The name hits me like a glitter bomb to the face. I knew I recognized him, tech money. The kind of man whose nervous breakdowns make headlines and stock prices dip.
And now he’s here. In my weird little almost-cult.
Asher looks around at the domes, the wild trees, the wood-chopping gremlin in the background who I pray is too far to hear this, and then back to me.
“This place is...” he breathes in, visibly grounding, “...exactly wrong for me.”
“Good,” I say, taking his hand. “That’s how you know it’s working.”

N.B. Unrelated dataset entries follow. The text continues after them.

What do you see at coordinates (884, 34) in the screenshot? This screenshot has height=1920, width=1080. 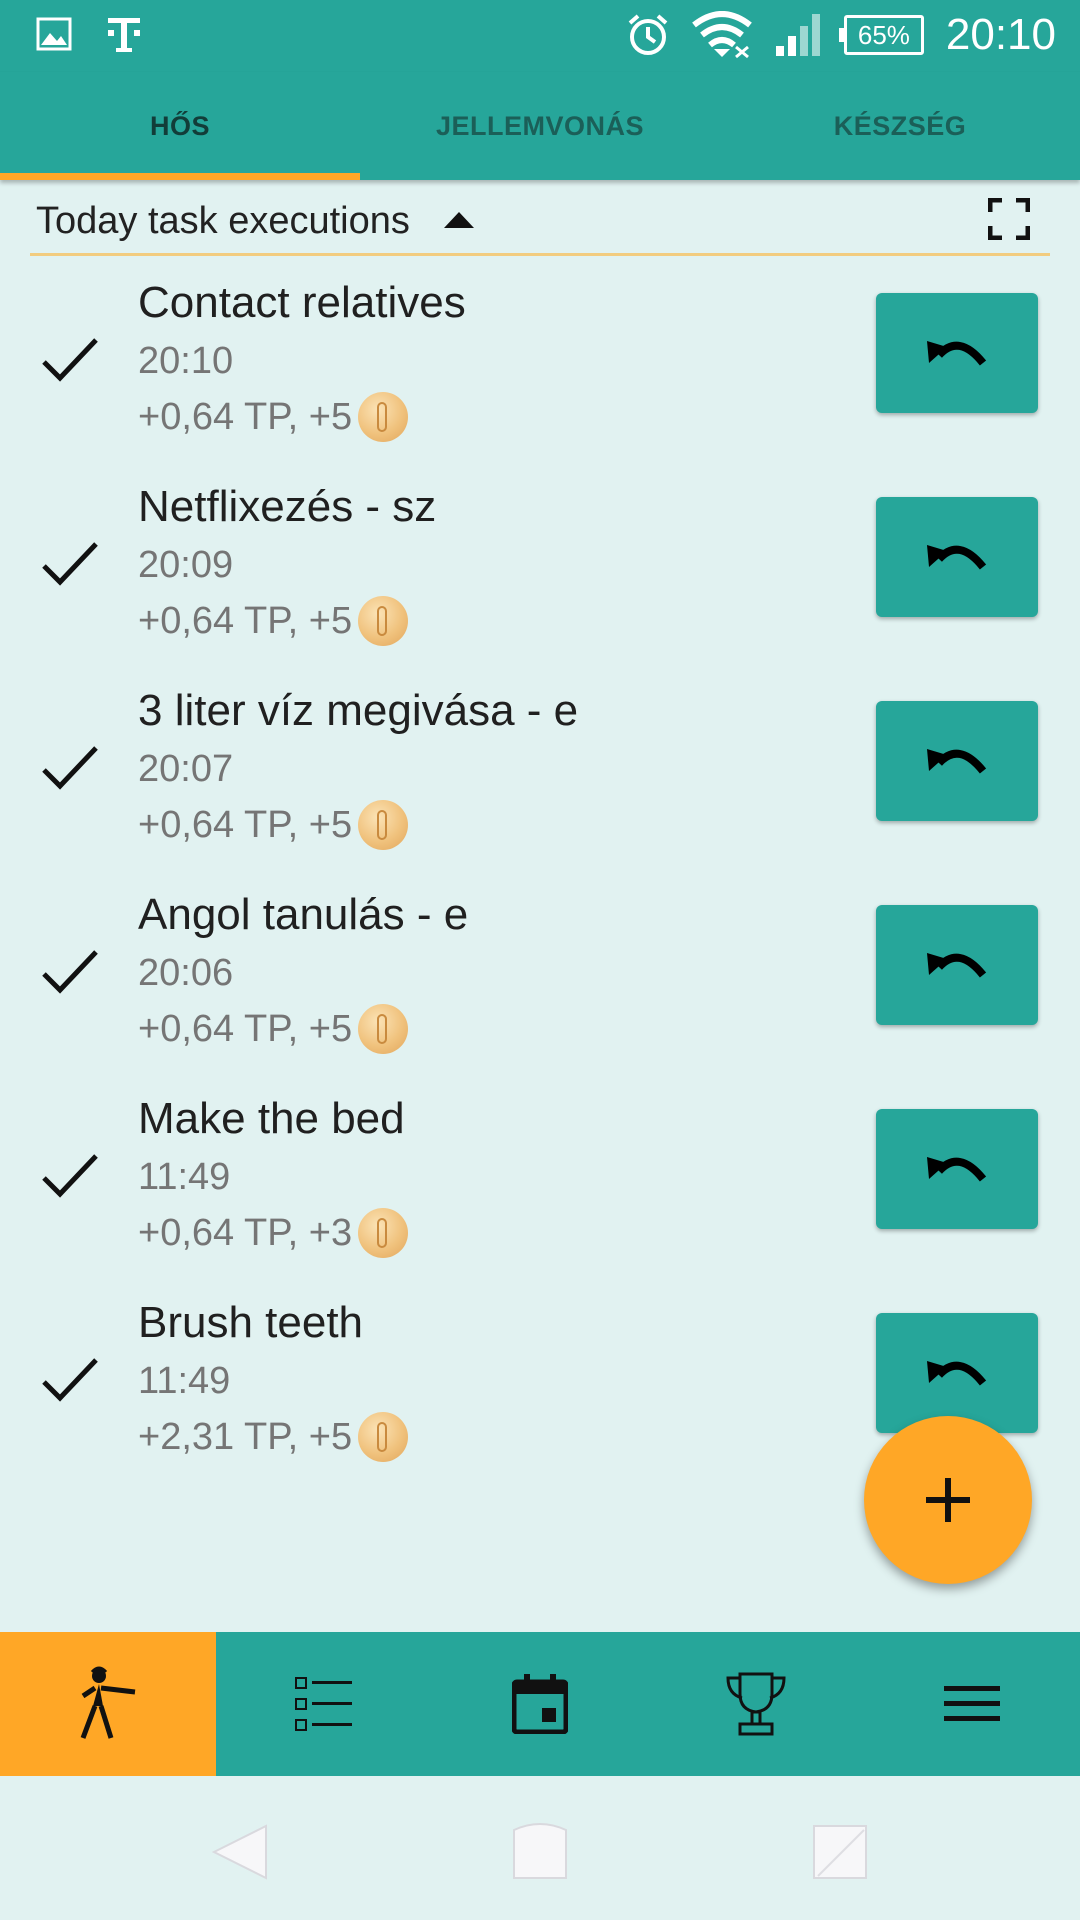 I see `battery-level: 65%` at bounding box center [884, 34].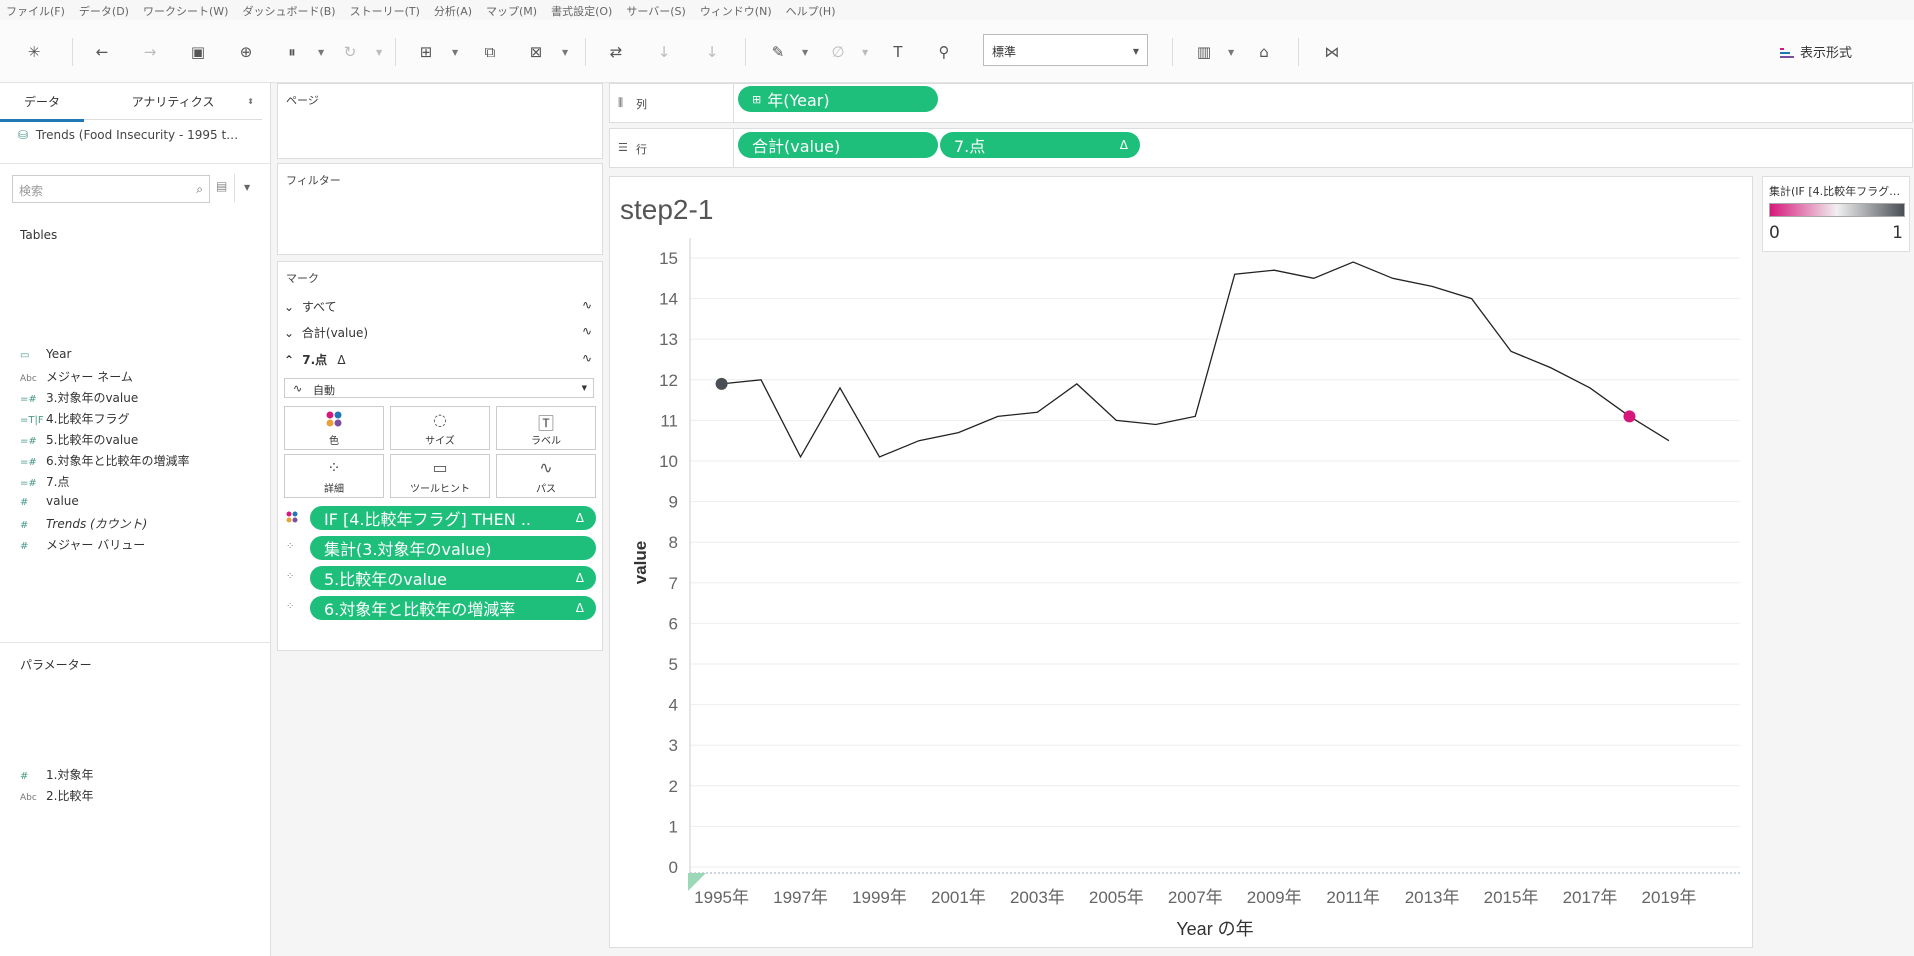 The image size is (1914, 956). What do you see at coordinates (324, 390) in the screenshot?
I see `mark-type-value: 自動` at bounding box center [324, 390].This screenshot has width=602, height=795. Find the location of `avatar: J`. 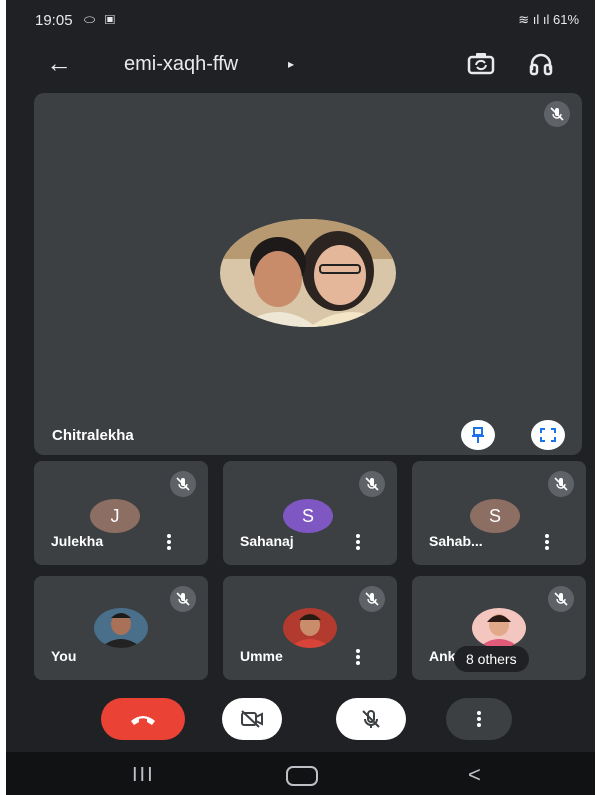

avatar: J is located at coordinates (115, 516).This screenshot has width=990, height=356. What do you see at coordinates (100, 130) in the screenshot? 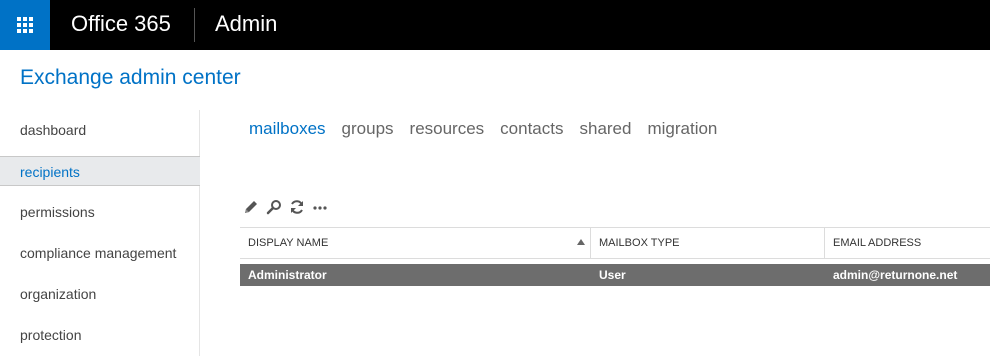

I take his bag. Not because I’m feeling generous, but because he looks like one wrong touch might cause him to drop it, scream, and apologize to the wind.
“This way,” I say, motioning toward the guest path. “You’ll be in Dome Four.”
Asher follows, clutching a small canvas tote bag that I swear has a moon cycle chart printed on the side. I’m afraid to ask what’s inside. Crystals? Books? A backup mat for grounding emergencies?
He walks too fast and then apologizes for walking too fast. Then walks slower and apologizes for that too.
“I just…. sorry,” he says as we pass the koi pond. “I get nervous when I think people are watching me walk.”
“Are you... okay?”
“No,” he says immediately. “But I’m trying.”
Oh. Okay.
I glance at him.
He’s not smiling. Not being sarcastic. He’s just... telling the truth. Raw and earnest, like it’s normal. Like it doesn’t punch me right in the heart chakra.
Which is rude.
He should not be allowed to show up looking like a Whole Foods ad for emotional healing and then say things like that.
Asher looks around the property, his brow furrowed like he’s doing emotional calculus. “This place feels like it’s going to break me open.”
I nearly trip on a root.
“I mean, in a good way,” he rushes to say. “Like... a soft spiritual lobotomy.”
I don’t even know what that means, but my body reacts anyway.